Oí el ruido de la gravilla cuando papá se acercaba con el coche. El maletero estaba medio abierto y sobresalía un rollo de tela metálica.

—Buenos días —saludó papá cuando entró en la cocina. Tenía una expresión sombría en la cara.

—¿Vas a llevarte a Lobo? —le pregunté inmediatamente mirando al perro, que continuaba mordiendo la pelota de goma. Estaba muy simpático.

—La gente de la ciudad está preocupada —respondió papá, y se sirvió una taza de café—. Esta semana han aparecido muchos animales muertos, y Ed Warner, un tipo que vive unas casas más allá, ha desaparecido en el pantano. La gente está muy inquieta porque también ha oído los aullidos.

—¿Vas a llevarte a Lobo? —repetí con voz temblorosa.

Papá asintió con la cabeza, con una expresión sombría todavía reflejada en la cara. Dio un largo sorbo al café.

—Ve y mira las huellas fuera del cercado, Grady —dijo con los ojos clavados en mí—. Venga, echa un vistazo.
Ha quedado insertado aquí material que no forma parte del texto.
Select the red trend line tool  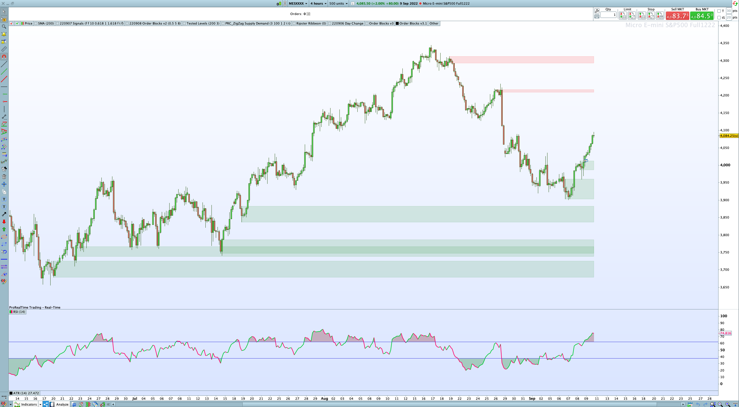tap(4, 79)
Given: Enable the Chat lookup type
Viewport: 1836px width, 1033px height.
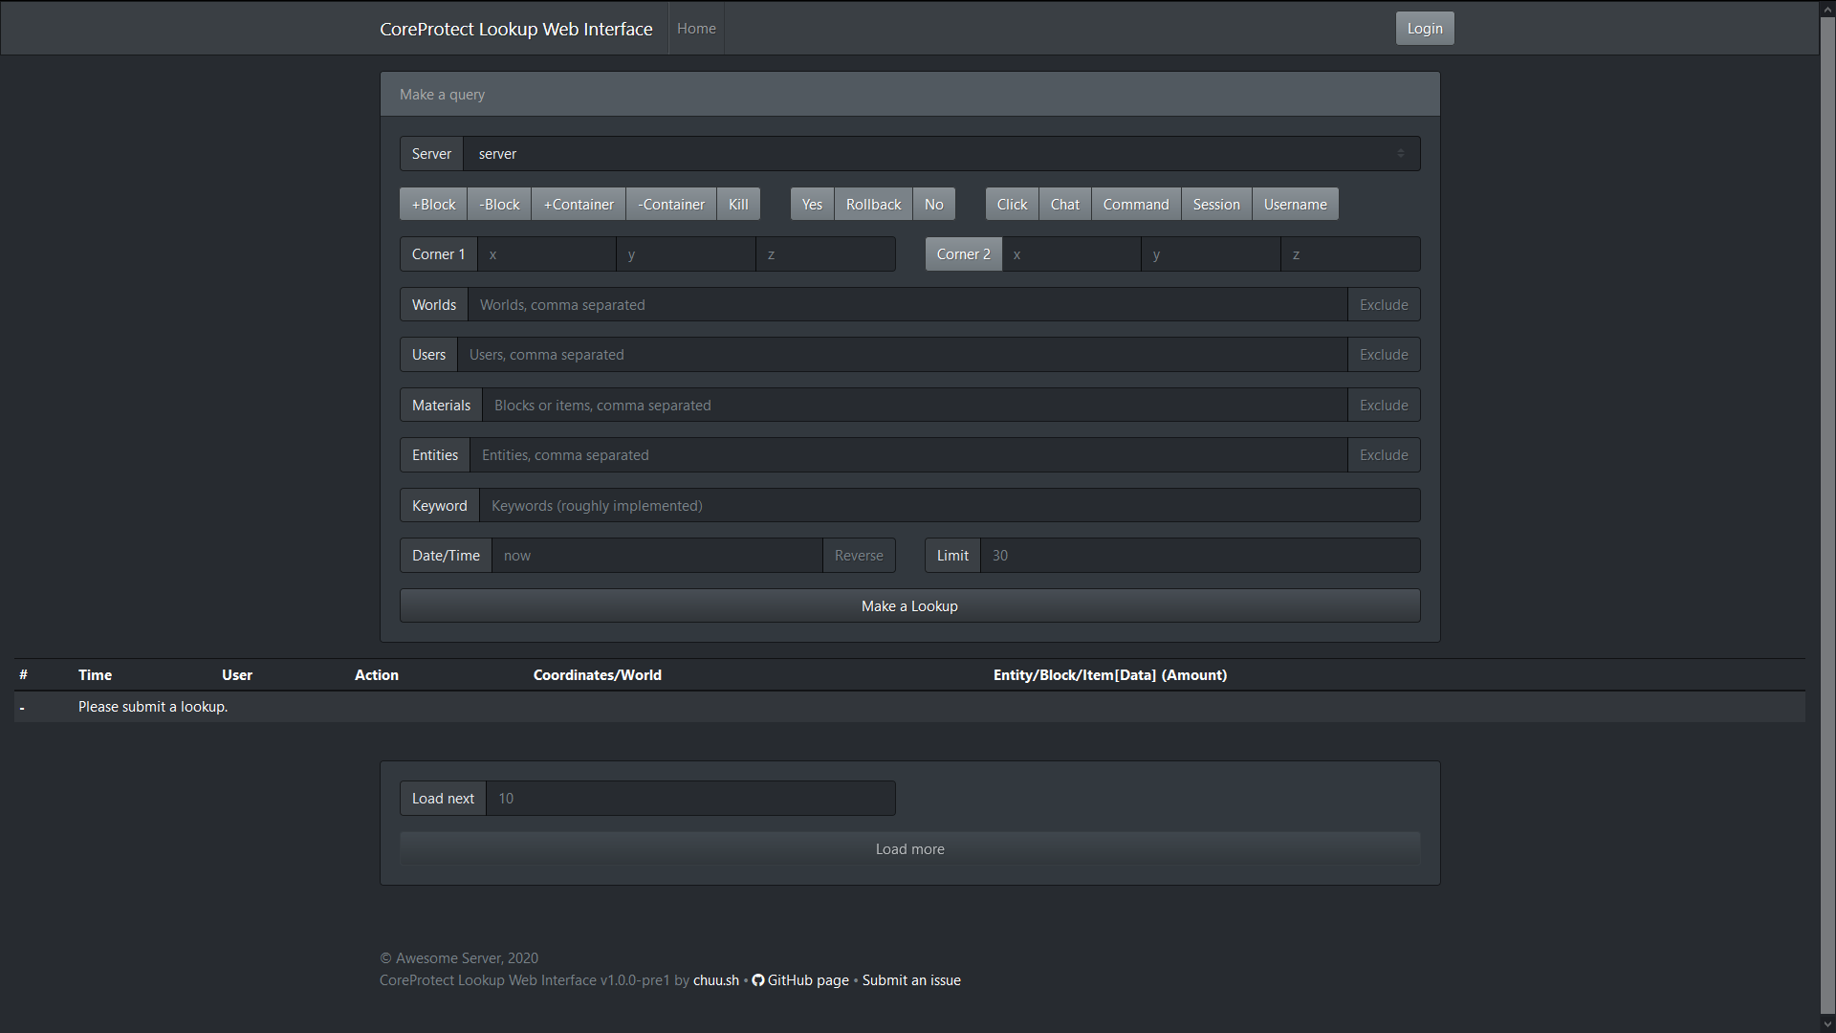Looking at the screenshot, I should tap(1063, 205).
—No me importan las huellas —gemí—. Sé que...

—No podemos arriesgarnos más —dijo papá.

—¡No me importa! ¡Es mi perro! —grité.

—Grady... —Papá posó la taza en la mesa y se acercó a mí, pero yo lo esquivé y corrí hacia la puerta mosquitera. La empujé y salté desde la entrada trasera.

Lobo se incorporó tan pronto como me vio. Su cola empezó a moverse, dejó la pelota de goma azul detrás y comenzó a trotar hacia mí con entusiasmo. Papá estaba justo a mis espaldas.

—Voy a llevarme al perro ahora mismo, Grady —dijo papá con la voz en un murmullo. Se adelantó para coger a Lobo.

—¡No! —grité—. ¡No! ¡Corre, Lobo! ¡Corre! Lo empujé. El perro se giró hacia mí, inseguro. —¡Corre! —volví a gritar—. ¡Corre! ¡Corre!